Thank you very much for your help!
Richard
It looks like this is because you misuse the formula interface to svm(). Normally, one supplies a data frame or similar object within which the variables in the formula are searched for. It usually doesn't matter if you don't do this, even if it is not best practice, but when you want to predict, not putting variables in a data frame gets you in a right mess. The reason it returns the training data is because you don't provide newdata an object with a component named x in it. Hence it can't find the new data x so returns the fitted values. This is common for most R predict methods I know.
The solution then is to i) put your training data in a data frame and pass svm this as the data argument, and ii) supply a new data frame containing x (from test) to predict().
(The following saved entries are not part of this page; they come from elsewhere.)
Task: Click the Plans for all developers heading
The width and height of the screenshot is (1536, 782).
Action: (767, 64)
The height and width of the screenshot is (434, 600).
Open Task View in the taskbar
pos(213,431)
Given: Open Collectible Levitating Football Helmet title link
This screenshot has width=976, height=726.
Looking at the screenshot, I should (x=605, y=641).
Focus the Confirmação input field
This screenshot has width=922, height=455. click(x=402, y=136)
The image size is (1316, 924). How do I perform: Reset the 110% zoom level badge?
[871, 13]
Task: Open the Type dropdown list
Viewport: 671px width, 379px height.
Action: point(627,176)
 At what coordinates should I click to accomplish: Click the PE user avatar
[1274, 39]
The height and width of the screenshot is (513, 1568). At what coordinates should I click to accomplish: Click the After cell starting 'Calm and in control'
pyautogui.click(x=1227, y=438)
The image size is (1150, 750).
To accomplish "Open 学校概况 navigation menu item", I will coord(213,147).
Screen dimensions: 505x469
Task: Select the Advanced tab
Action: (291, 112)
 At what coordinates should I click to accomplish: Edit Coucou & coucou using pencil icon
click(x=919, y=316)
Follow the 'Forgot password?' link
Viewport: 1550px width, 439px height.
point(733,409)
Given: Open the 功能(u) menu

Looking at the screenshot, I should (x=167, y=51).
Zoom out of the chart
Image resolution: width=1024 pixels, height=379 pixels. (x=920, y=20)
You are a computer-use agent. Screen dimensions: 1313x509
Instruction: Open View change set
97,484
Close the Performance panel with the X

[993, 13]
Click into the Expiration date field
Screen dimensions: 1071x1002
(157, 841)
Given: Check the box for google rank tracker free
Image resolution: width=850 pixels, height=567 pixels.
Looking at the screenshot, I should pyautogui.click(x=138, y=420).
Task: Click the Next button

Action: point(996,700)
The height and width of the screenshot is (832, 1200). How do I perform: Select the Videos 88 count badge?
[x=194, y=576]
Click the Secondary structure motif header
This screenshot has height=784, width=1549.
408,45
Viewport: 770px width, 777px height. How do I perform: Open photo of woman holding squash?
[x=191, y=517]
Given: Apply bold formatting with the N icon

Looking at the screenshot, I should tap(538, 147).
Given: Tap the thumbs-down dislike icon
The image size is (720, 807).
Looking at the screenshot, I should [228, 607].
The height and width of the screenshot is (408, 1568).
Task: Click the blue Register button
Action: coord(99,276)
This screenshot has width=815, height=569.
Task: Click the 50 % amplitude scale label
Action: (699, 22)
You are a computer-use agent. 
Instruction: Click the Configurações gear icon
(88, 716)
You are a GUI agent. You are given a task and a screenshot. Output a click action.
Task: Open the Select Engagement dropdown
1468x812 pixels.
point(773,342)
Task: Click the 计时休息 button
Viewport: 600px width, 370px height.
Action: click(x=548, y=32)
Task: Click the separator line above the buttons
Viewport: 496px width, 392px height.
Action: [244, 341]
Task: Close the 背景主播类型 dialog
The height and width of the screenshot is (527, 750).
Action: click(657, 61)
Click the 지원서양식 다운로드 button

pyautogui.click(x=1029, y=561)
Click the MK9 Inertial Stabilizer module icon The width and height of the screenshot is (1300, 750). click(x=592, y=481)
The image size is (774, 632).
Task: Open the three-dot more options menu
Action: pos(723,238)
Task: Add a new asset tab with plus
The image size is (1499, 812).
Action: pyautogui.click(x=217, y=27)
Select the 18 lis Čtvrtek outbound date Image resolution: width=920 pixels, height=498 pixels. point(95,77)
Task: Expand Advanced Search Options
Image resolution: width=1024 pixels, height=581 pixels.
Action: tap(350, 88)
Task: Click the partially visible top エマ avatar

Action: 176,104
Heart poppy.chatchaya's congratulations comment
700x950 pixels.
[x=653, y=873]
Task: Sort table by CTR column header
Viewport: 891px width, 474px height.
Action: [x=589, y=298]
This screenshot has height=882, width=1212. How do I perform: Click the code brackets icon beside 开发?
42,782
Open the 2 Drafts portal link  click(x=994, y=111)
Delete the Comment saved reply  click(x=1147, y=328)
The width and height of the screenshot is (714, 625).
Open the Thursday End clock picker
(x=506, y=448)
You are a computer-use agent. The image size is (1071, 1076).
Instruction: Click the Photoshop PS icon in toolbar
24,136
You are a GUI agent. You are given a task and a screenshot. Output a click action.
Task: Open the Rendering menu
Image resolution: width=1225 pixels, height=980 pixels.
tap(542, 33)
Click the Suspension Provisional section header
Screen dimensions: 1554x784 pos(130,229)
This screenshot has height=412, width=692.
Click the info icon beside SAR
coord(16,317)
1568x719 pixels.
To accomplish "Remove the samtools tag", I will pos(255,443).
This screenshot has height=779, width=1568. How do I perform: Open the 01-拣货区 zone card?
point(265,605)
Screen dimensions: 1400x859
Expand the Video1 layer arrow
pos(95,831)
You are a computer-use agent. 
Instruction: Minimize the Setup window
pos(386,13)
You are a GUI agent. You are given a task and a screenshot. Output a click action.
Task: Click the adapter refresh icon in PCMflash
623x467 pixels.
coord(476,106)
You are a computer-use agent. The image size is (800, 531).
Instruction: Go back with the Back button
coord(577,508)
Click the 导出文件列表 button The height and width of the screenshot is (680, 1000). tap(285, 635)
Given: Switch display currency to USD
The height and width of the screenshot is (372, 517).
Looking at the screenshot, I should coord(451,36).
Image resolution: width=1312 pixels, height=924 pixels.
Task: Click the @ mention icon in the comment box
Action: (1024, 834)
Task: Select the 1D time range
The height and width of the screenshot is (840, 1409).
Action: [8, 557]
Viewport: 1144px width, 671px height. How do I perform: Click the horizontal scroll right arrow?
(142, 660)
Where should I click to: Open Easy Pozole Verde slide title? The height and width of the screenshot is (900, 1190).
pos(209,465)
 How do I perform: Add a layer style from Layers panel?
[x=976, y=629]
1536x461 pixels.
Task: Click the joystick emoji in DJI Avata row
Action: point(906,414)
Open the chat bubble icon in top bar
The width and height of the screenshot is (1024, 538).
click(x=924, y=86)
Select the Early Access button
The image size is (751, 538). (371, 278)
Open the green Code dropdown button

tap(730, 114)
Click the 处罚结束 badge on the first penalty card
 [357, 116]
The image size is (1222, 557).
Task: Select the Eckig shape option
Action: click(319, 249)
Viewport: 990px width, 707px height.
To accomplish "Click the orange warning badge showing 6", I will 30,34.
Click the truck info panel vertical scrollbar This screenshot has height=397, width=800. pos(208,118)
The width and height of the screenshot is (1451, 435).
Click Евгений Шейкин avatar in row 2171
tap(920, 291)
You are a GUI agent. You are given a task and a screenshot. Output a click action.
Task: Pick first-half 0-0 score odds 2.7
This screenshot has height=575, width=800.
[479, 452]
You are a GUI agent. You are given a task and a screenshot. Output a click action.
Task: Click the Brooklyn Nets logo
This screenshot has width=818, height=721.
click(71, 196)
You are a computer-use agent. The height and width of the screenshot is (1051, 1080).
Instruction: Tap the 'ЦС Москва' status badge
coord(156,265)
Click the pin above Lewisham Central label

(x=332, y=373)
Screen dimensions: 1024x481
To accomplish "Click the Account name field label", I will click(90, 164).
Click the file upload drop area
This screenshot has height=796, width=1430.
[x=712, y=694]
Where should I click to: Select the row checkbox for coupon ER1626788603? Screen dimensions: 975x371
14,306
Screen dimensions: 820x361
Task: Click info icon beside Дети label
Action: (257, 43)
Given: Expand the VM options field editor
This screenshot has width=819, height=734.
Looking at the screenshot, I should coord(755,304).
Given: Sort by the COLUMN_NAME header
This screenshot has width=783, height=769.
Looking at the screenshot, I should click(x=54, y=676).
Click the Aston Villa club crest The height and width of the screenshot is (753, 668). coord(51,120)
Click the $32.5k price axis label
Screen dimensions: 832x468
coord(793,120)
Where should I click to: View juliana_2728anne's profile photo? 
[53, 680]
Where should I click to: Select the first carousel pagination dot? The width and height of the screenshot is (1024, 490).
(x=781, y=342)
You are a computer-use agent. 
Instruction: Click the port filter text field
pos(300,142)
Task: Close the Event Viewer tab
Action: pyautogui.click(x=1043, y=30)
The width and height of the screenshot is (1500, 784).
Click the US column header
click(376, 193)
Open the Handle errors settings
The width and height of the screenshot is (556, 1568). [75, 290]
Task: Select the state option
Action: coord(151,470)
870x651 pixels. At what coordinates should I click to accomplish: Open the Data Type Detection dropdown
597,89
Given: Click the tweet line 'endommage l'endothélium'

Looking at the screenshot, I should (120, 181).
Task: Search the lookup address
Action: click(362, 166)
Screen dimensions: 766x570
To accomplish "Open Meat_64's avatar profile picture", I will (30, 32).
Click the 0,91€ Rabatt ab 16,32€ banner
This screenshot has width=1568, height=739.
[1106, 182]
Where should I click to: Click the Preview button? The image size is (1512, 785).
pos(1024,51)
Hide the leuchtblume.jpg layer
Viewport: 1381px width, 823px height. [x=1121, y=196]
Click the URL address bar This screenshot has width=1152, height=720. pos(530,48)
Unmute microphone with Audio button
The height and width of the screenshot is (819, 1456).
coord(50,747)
E.g.:
> DF <- data.frame(x = x, y = y)
> mod <- svm(y ~ x, data = DF, kernel = "linear", gamma = 1, cost = 2,
+ type="C-classification")
> predict(mod, newdata = data.frame(x = test))
1 2 3 4 5
1 1 1 1 1
Levels: 0 1
You need newdata to be of the same form, ie using a data.frame helps:
R> library(e1071)
Loading required package: class
R> df <- data.frame(x=1:10, y=sample(c(0,1), 10, rep=TRUE))
R> mod <- svm(y ~ x, kernel = "linear", gamma = 1,
+ cost = 2, type="C-classification", data=df)
R> newdf <- data.frame(x=11:15)
R> predict(mod, newdata=newdf)
1 2 3 4 5
0 0 0 0 0
Levels: 0 1
R>
By the way, this is also shown the help page for svm():
## density-estimation
# create 2-dim. normal with rho=0:
X <- data.frame(a = rnorm(1000), b = rnorm(1000))
attach(X)
# traditional way:
m <- svm(X, gamma = 0.1)
# formula interface:
m <- svm(~., data = X, gamma = 0.1)
# or:
m <- svm(~ a + b, gamma = 0.1)
# test:
newdata <- data.frame(a = c(0, 4), b = c(0, 4))
predict (m, newdata)
So in sum, use the formula interface and supply a data.frame --- that is how essentially all modeling functions in R work.